Il n'y a que deux êtres absolus dont l'existence s'atteste et s'éclaire mutuellement : moi-même et mon Créateur" affirme Newman dans l'Apologia pro vita sua. Comment partager cette adhésion vitale non à une doctrine mais à celui dont l'existence lui est "plus certaine que celle d'avoir des mains et des pieds" ? Quel argument avancer en faveur de son existence ? La réponse qu'apporte Newman, c'est sa propre vie - l'histoire d'une existence s'abandonnant sans réserve à Dieu qui ne cesse de se donner à l'homme. Une histoire dont le secret repose sur la conviction que l'assentiment de foi repose sur l'amour - "nous croyons parce que nous aimons" - et qui se propose comme une invite à tenter, à notre tour, l'aventure de la foi.

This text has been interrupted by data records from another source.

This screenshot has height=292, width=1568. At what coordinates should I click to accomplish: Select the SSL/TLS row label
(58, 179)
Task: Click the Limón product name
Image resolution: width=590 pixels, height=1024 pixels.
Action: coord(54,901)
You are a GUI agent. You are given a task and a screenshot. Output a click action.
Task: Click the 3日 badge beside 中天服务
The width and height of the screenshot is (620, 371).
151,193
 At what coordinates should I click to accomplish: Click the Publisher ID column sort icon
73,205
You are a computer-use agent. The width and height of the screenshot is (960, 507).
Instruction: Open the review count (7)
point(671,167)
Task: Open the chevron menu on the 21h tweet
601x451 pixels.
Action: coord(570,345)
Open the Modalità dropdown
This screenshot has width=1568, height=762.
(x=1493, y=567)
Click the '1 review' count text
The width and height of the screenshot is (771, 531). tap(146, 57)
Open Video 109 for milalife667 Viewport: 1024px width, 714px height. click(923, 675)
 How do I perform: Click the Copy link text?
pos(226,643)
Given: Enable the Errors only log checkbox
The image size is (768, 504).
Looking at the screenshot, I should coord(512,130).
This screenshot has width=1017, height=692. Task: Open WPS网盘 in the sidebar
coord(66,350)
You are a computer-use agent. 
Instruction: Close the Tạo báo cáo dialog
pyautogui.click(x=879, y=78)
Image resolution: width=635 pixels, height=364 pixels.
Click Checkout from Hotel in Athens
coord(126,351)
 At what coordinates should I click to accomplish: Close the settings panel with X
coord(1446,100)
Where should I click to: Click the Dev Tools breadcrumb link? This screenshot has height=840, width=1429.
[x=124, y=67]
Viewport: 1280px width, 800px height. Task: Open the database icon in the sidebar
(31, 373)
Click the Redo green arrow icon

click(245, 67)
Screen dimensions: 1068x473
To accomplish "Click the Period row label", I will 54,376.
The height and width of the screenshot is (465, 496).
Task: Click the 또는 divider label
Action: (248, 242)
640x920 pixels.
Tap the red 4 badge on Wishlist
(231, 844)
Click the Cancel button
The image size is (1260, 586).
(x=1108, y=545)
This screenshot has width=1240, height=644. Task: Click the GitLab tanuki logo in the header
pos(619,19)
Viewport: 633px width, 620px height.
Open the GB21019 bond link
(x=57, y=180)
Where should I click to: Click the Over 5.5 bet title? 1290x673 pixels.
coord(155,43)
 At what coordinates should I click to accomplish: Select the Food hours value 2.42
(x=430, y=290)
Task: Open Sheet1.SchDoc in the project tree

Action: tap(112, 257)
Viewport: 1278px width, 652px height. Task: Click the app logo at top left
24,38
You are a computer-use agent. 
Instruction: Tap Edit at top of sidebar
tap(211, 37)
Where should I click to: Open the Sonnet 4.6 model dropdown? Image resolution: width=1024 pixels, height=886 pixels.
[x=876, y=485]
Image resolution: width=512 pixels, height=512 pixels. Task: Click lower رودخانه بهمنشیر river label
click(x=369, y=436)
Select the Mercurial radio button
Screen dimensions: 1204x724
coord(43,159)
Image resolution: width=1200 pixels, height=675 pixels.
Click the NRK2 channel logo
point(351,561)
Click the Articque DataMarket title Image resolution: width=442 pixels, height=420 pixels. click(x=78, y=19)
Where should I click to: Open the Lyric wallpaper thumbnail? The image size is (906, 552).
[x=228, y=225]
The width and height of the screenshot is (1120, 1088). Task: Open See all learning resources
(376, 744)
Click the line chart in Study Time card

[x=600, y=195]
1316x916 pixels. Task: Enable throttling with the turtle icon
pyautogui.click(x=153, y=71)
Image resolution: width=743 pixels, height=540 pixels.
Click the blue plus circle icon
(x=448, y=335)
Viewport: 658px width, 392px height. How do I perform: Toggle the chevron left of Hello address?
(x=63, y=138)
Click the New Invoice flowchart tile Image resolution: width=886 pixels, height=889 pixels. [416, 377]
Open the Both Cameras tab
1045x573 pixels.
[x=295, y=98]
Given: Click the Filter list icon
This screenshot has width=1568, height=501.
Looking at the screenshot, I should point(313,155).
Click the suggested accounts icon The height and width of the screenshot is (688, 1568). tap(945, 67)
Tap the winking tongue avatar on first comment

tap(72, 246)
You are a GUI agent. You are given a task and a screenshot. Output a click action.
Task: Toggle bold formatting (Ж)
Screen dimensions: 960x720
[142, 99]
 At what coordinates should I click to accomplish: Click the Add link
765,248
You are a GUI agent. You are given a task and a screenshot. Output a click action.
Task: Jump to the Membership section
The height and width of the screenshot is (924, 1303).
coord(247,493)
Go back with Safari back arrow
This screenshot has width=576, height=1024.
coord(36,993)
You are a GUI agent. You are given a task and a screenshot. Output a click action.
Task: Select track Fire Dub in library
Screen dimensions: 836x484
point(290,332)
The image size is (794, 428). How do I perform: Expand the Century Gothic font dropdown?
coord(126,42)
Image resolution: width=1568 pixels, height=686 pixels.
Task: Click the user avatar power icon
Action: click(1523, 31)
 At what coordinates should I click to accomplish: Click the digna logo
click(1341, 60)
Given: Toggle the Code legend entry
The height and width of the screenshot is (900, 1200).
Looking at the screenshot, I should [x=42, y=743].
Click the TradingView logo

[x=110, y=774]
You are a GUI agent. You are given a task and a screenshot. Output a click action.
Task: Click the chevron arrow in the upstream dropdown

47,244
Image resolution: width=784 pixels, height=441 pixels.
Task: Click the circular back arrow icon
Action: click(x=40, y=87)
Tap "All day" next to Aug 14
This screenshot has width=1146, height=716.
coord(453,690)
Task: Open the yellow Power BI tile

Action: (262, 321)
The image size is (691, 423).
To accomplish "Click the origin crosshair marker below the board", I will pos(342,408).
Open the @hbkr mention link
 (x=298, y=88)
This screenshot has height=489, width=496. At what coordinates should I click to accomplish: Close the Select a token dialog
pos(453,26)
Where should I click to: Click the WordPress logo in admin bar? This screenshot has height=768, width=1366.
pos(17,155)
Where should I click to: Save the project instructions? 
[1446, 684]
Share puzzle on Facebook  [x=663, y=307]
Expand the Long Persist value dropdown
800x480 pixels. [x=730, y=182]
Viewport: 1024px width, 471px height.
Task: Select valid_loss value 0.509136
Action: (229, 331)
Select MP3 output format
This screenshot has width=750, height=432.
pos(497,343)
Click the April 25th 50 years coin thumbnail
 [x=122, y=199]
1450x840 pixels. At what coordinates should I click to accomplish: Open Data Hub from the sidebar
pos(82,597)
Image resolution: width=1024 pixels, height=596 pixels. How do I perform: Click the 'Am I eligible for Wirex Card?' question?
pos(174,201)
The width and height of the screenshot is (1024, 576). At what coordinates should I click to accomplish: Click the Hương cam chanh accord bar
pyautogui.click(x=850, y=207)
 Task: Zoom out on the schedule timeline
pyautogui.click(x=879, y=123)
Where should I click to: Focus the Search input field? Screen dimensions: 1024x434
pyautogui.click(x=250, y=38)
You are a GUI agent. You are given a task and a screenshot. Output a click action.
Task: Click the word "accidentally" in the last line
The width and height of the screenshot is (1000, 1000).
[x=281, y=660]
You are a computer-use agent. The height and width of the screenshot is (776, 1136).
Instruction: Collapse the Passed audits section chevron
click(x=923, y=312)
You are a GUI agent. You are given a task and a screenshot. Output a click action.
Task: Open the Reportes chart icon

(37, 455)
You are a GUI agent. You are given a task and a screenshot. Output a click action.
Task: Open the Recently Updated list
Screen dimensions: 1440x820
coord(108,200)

Sans la charité, il n'y aurait pas de quête de l'intelligence de la foi. Ni de fidélité à la promesse dont témoigne une vie ajustée à temps et à contretemps à l'engagement baptismal. C'est cela l'argument de la sainteté de Newman. Grégory Solari est chargé d'enseignement et éditeur. Il a soutenu une thèse de doctorat en philosophie sur Newman (Le Cogito newmanien. Essai sur la Preuve du théisme de John Henry Newman).